British Columbia (BC; French: Colombie-Britannique) is the westernmost province of Canada, Situated between the Pacific Ocean along with Also the Rocky Mountains. With an estimated population of 4.8 million as of 2017, it is Canada’s third-most populous state.
The very first British settlement in the area was Fort Victoria, established in 1843, which gave rise to the City of Victoria, initially the capital of the distinct Colony of Vancouver Island. Subsequently, on the mainland, the Colony of British Columbia (1858–1866) was set by Richard Clement Moody and also the Royal Engineers, Columbia Detachment, in reaction to this Fraser Canyon Gold Rush. Moody was Chief Commissioner of Lands and Works for the Colony and also the initial Lieutenant-Governor of British Columbia: he was handpicked from the Colonial Office at London to transform British Columbia into the British Empire’s “bulwark in the farthest west”,and also “to found another England on the shores of the Pacific”. Moody selected the site for and based the first capital of British Columbia, New Westminster, established that the Cariboo Road and Stanley Park, and designed the initial version of the Coat of arms of British Columbia. Port Moody is called after him.
In 1866, Vancouver Island became a part of the colony of British Columbia, and Victoria became the country colony’s capital. In 1871, British Columbia became the sixth state of Canada. Its Latin motto is Splendor sine occasu (“Splendour without Diminishment”).
The capital of British Columbia remains Victoria, the fifteenth-largest metropolitan region at Canada, known for its Queen who made the first European colonies. The biggest city is Vancouver, the third-largest metropolitan area in Canada, the biggest in Western Canada, and also the second-largest from the Pacific Northwest. In October 2013, British Columbia had an estimated population of 4,606,371 (about 2.5 million of whom have been in Greater Vancouver). The province is presently regulated by the British Columbia New Democratic Party in a minority government supported by the Green Party of British Columbia, headed by John Horgan, that became premier as a consequence of a no-confidence movement on June 29, 2017.
British Columbia evolved from British possessions that were created in what is now British Columbia from 1871. First Nations, the first inhabitants of this property, have a background of at least 10,000 years in the region. Now there are just a few treaties and also the question of Aboriginal Title, long ignored, has become a political and legal question of frequent debate because of recent court activities. Notably, the Tsilhqot’at Country has established Aboriginal name to a portion of their land, as a result of the recent Supreme Court of Canada decision (William [Tsilhqot’in Nation] v. British Columbia).
BC’s economy is varied, with support producing industries accounting for the biggest part of the state’s GDP. It is the terminus of two transcontinental railways, and the website of 27 major marine freight and passenger terminals.
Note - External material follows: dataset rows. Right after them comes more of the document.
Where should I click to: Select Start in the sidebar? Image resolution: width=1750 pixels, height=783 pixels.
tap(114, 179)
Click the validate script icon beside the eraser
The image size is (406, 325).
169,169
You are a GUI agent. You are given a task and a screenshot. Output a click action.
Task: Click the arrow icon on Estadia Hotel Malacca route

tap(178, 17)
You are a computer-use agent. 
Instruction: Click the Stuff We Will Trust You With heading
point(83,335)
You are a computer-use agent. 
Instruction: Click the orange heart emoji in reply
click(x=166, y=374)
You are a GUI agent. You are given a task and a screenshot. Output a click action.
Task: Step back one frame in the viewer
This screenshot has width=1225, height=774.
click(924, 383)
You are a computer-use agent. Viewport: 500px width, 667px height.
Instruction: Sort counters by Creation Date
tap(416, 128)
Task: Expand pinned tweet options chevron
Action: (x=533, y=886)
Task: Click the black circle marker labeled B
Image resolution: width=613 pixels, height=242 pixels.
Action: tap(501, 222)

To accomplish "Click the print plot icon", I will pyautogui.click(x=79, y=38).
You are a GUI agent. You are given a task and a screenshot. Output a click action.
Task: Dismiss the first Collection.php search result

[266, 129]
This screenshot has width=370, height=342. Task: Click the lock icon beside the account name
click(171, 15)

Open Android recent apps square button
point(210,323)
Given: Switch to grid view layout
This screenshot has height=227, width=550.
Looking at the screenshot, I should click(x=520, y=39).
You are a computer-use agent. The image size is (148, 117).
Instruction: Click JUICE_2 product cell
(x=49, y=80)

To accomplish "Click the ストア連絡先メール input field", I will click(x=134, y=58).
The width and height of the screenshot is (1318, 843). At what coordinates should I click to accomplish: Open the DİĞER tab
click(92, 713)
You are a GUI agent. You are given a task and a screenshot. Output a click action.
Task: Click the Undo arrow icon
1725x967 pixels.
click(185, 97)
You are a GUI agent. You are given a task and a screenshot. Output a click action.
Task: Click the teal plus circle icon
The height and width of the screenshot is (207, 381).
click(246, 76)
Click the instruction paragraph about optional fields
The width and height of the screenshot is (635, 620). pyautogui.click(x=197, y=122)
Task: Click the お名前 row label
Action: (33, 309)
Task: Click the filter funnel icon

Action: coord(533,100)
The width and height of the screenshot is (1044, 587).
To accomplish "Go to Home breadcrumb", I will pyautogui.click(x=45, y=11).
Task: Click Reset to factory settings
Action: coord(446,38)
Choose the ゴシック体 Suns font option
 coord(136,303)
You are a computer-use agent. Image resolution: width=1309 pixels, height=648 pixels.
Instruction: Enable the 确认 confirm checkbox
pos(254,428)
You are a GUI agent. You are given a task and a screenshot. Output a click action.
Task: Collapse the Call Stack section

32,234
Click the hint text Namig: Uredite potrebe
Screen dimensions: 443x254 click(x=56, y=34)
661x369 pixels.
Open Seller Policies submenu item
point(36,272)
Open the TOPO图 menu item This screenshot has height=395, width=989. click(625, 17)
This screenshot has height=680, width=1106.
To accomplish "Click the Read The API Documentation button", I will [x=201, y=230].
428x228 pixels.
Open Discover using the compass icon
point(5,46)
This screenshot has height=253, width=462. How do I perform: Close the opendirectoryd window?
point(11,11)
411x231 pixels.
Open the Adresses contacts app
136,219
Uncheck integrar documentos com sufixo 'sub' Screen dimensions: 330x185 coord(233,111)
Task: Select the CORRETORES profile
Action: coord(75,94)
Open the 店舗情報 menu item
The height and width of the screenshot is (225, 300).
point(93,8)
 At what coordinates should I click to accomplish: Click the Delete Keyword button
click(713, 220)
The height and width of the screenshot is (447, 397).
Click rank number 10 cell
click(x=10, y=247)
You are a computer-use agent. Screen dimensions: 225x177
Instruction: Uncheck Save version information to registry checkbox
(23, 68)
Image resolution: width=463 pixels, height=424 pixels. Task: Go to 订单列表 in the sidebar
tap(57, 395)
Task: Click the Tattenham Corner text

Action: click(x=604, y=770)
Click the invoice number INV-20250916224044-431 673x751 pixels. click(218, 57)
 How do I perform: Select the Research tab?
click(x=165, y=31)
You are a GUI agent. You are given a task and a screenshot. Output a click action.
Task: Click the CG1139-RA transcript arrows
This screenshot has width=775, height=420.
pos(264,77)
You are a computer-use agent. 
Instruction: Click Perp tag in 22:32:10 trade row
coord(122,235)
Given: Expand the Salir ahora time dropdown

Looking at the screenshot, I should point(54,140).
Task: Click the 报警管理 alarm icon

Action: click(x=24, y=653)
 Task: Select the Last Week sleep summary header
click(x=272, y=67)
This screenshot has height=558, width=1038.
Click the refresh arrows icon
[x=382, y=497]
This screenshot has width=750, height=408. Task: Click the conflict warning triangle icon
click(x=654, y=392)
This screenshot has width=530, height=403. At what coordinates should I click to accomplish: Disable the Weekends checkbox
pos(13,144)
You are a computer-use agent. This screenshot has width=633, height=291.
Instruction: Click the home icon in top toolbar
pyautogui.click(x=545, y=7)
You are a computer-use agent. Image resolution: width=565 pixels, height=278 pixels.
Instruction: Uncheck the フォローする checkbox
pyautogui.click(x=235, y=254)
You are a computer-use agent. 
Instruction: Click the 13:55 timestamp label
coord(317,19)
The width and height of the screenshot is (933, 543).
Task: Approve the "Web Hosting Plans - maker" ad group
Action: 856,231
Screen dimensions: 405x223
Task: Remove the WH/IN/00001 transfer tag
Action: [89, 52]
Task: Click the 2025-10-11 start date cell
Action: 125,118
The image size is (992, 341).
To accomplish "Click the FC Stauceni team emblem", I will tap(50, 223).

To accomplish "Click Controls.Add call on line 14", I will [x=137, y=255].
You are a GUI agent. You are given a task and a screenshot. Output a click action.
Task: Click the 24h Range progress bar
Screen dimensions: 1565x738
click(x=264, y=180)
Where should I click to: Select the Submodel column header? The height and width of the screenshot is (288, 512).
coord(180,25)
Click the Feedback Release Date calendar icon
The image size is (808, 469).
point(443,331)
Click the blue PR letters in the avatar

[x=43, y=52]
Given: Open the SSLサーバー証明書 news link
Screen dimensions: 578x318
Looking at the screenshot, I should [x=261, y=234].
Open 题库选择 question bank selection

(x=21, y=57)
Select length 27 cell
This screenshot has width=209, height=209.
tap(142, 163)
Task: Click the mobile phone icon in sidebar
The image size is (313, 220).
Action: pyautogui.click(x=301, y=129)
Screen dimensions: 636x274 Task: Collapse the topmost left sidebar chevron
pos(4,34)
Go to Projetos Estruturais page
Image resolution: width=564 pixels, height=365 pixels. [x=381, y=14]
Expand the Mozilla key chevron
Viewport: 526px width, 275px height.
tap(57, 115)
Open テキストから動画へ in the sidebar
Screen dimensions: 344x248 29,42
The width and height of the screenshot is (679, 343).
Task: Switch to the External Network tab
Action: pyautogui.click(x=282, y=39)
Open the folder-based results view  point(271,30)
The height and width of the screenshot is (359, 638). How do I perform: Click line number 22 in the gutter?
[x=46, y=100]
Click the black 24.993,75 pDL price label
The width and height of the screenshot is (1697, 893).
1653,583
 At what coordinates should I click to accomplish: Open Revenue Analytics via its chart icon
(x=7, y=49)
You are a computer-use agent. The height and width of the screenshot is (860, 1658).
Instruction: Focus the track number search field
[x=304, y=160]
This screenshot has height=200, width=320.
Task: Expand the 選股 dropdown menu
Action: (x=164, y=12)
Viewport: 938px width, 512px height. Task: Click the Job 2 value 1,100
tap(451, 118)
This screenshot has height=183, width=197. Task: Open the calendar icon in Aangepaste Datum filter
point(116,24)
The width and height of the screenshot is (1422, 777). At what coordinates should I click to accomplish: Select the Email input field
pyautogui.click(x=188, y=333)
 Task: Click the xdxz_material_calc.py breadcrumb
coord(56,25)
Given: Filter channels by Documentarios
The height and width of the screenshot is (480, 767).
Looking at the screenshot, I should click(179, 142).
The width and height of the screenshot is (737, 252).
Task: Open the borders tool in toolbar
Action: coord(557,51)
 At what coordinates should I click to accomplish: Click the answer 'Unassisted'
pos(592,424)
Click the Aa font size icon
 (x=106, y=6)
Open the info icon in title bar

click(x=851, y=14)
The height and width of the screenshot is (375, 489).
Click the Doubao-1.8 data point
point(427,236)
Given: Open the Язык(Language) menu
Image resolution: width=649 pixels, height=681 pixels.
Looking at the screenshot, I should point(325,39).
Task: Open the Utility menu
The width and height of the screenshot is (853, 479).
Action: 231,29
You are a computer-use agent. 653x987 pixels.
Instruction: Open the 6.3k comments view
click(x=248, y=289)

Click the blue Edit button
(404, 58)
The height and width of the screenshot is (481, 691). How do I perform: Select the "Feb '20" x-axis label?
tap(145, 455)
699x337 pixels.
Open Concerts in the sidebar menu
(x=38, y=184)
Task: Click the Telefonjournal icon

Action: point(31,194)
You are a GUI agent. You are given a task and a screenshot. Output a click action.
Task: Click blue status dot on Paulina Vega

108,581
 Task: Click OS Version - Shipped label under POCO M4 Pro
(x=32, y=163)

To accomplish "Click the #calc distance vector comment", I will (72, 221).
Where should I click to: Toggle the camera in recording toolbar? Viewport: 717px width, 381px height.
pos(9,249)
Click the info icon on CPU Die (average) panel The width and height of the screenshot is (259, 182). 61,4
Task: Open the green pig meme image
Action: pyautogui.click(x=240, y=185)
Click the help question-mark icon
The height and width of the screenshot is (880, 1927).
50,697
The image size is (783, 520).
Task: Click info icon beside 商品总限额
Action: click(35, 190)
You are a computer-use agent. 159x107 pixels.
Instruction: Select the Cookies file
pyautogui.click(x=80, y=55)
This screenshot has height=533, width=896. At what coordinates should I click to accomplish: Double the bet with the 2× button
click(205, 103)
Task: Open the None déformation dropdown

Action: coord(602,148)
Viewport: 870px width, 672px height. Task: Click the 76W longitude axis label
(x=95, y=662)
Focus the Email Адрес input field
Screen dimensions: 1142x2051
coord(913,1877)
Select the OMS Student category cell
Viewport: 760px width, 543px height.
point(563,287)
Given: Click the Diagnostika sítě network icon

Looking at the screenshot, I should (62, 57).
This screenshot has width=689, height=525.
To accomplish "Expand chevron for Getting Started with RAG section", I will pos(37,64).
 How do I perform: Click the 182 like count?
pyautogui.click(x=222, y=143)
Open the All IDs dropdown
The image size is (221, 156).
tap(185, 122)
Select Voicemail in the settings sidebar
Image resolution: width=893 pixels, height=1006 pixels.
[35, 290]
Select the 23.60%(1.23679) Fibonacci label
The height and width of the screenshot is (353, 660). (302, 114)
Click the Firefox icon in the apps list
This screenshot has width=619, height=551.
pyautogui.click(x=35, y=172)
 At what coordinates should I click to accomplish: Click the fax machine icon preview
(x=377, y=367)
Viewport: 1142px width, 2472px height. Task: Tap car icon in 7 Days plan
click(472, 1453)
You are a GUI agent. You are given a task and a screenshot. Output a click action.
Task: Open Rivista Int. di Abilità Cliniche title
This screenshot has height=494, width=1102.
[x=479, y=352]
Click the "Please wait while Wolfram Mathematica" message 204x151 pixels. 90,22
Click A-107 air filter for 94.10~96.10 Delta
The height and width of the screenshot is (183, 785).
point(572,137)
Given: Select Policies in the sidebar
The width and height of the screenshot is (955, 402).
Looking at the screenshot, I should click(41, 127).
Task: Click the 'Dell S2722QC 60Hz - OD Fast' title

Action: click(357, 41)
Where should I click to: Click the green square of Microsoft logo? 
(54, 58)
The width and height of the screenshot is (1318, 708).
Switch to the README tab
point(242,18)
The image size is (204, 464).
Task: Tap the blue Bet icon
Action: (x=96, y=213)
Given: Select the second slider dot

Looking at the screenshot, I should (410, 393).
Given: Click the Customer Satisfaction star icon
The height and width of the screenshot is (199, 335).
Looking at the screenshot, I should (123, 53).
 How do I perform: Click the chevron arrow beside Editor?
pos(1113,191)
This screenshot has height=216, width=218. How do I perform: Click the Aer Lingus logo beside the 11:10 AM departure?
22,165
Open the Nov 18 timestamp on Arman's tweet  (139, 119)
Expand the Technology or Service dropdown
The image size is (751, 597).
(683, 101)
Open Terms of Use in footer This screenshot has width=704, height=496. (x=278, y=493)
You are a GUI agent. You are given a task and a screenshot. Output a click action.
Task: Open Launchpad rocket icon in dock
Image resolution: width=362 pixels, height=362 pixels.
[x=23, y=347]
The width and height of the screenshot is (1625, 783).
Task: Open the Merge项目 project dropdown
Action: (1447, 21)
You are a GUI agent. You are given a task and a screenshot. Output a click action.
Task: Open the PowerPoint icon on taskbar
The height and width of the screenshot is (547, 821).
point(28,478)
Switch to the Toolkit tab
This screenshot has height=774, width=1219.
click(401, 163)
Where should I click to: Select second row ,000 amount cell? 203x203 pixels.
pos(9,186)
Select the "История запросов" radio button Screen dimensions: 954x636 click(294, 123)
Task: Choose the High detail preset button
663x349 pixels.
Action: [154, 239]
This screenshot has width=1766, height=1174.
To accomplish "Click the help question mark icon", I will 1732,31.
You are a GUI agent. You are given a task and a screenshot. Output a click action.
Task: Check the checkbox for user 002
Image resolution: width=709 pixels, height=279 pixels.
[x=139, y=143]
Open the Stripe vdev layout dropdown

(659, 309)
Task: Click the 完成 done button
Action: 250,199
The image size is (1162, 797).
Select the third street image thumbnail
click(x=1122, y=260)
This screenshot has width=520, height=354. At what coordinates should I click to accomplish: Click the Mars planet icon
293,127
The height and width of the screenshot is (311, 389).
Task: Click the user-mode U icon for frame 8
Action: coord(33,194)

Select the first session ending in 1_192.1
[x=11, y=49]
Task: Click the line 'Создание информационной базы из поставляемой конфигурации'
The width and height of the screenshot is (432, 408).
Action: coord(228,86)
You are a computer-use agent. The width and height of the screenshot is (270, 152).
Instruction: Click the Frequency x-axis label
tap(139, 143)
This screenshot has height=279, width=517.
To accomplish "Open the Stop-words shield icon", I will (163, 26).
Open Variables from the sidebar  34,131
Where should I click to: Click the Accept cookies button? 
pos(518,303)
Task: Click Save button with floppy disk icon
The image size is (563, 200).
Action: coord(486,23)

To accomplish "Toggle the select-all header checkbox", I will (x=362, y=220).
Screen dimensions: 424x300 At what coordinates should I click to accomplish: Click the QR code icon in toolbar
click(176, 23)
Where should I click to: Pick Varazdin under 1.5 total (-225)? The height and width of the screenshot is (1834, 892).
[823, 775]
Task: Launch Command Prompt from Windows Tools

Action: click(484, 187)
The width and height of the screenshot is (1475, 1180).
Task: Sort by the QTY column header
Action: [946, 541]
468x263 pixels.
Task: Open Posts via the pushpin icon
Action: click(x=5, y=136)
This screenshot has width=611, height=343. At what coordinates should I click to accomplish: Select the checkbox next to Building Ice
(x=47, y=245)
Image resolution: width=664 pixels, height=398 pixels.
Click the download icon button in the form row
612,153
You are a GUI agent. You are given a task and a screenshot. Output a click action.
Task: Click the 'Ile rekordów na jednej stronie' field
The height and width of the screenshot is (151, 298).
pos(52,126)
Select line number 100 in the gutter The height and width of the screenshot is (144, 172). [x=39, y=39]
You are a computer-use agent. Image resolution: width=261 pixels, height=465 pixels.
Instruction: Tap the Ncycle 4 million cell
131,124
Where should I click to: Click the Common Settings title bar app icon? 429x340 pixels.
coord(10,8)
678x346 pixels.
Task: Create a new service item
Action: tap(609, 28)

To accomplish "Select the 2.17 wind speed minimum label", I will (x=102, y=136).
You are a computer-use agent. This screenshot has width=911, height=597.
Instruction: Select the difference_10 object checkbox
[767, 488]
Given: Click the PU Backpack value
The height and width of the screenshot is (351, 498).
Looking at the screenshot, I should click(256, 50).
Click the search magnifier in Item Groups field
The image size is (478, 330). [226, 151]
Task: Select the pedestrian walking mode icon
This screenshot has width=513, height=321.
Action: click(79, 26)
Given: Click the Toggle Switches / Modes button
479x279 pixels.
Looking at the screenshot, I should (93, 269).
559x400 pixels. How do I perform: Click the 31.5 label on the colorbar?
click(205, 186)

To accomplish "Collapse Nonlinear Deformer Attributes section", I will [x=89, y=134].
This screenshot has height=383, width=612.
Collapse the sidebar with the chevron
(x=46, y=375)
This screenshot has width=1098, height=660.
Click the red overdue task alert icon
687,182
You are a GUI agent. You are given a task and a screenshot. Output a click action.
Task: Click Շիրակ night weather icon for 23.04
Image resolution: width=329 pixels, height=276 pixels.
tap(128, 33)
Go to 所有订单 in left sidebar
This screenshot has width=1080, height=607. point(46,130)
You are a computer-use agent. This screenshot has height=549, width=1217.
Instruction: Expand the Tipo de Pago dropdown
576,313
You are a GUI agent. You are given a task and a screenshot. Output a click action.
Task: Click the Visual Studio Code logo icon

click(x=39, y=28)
Though less than 5 percent of its own enormous 944,735 km2(364,764 sq mi) land is arable, the province is agriculturally rich (especially from the Fraser and Okanagan valleys), because of milder weather near the shore and in certain sheltered southern valleys. Its climate promotes outdoor recreation and tourism, although its economic mainstay has long been resource extraction, chiefly logging, farming, and mining. Vancouver, the province’s largest city, serves as the headquarters of several western-based all-natural resource companies. It also benefits from a strong housing market and a per capita income well above the national average. While the coast of British Columbia and some valleys in the south-central part of the province have moderate weather, the vast majority of its land mass encounters a cold-winter-temperate climate similar to the remainder of Canada. The Northern Interior region has a subarctic climate with very cold winters. The climate of Vancouver is undoubtedly the mildest winter climate of the major Canadian cities, with nighttime January temperatures averaging above the freezing point.